> _WORK INSTRUCTIONS_
Pick out every line below that contains the word "Task", and copy those lines. Capitalization counts.

[Stored items from a collection]
══════════
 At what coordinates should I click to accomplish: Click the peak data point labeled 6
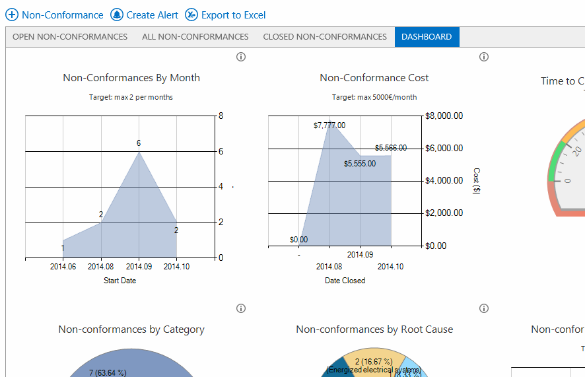coord(139,152)
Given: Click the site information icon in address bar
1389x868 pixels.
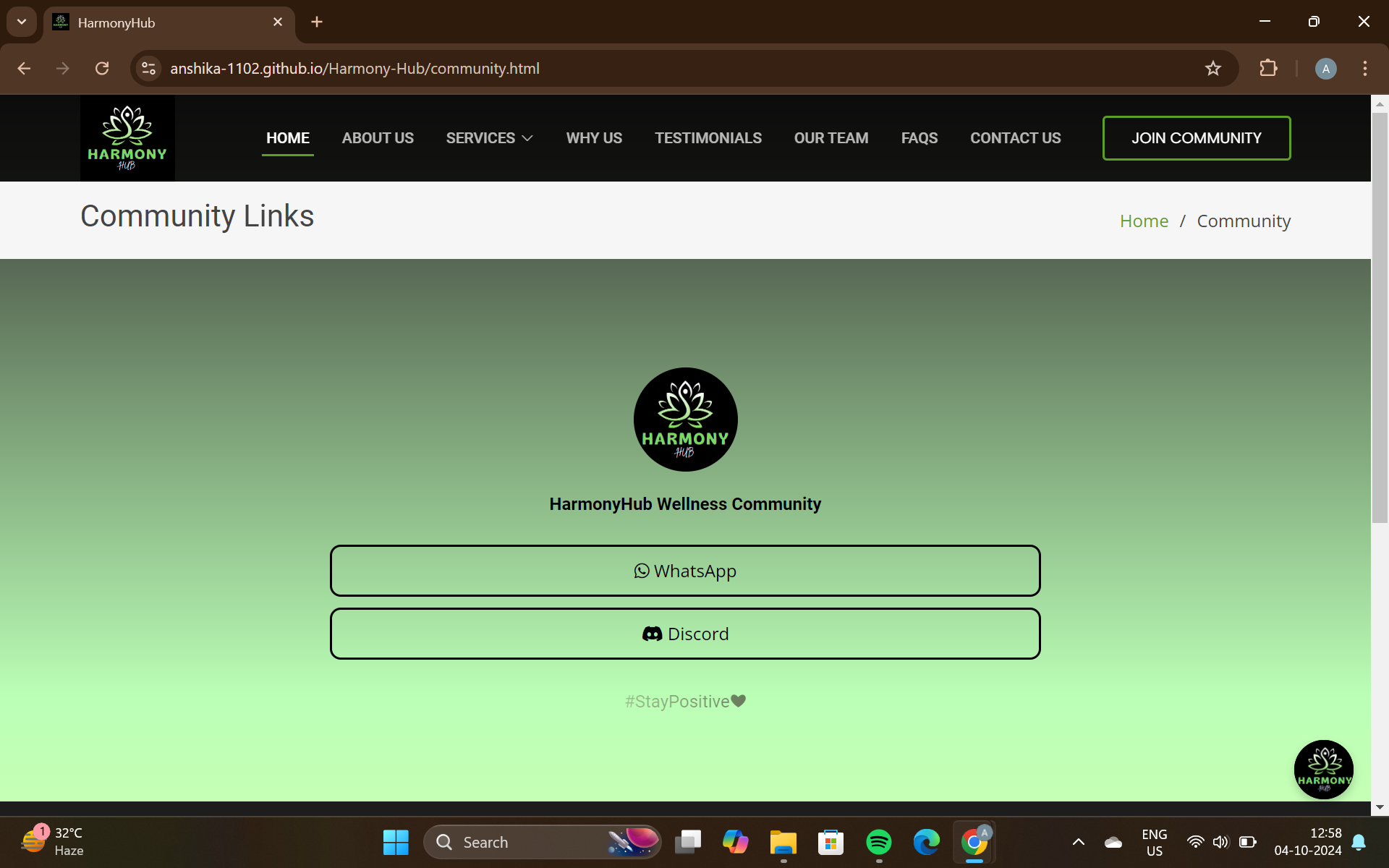Looking at the screenshot, I should 149,69.
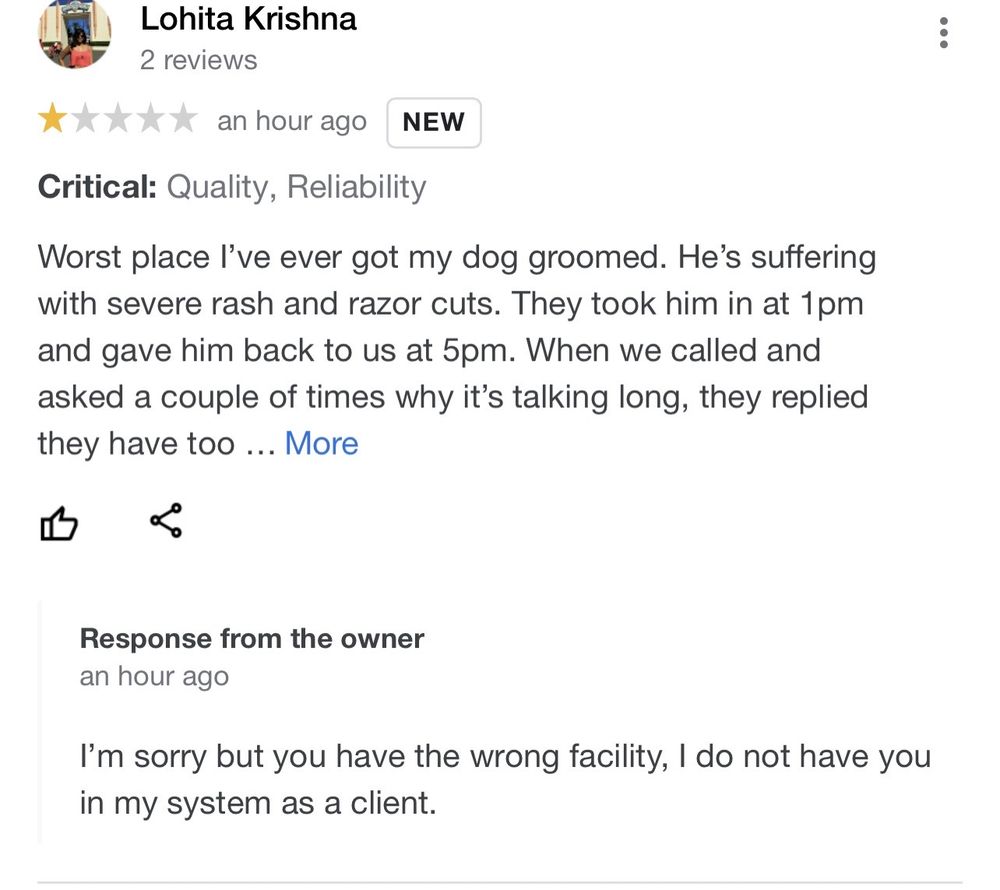
Task: Open Lohita Krishna's profile picture
Action: (x=74, y=33)
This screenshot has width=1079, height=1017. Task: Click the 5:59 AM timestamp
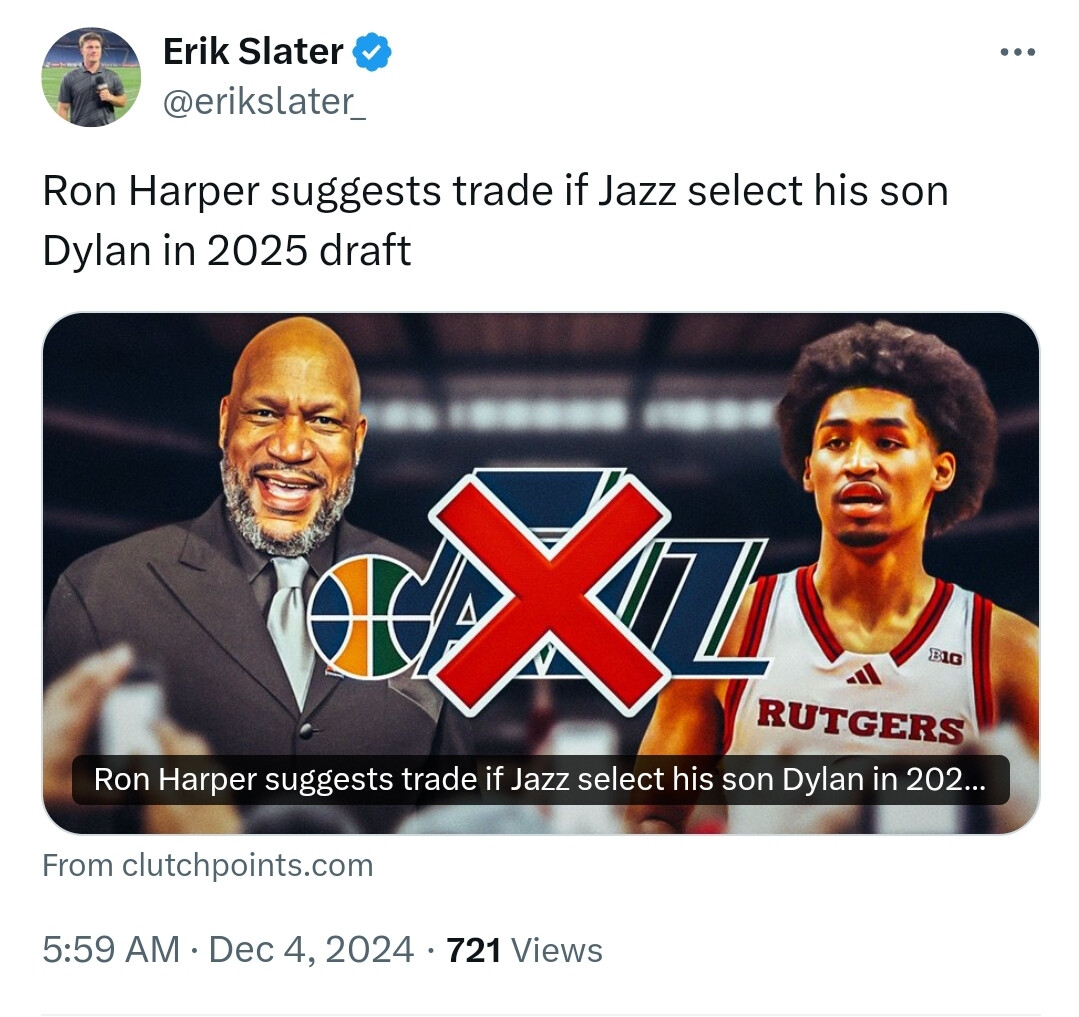click(x=110, y=949)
══════════
> _FULL RESPONSE_
Task: Open Lohita Krishna's profile picture
This screenshot has width=1079, height=1017. Task: Click the 5:59 AM timestamp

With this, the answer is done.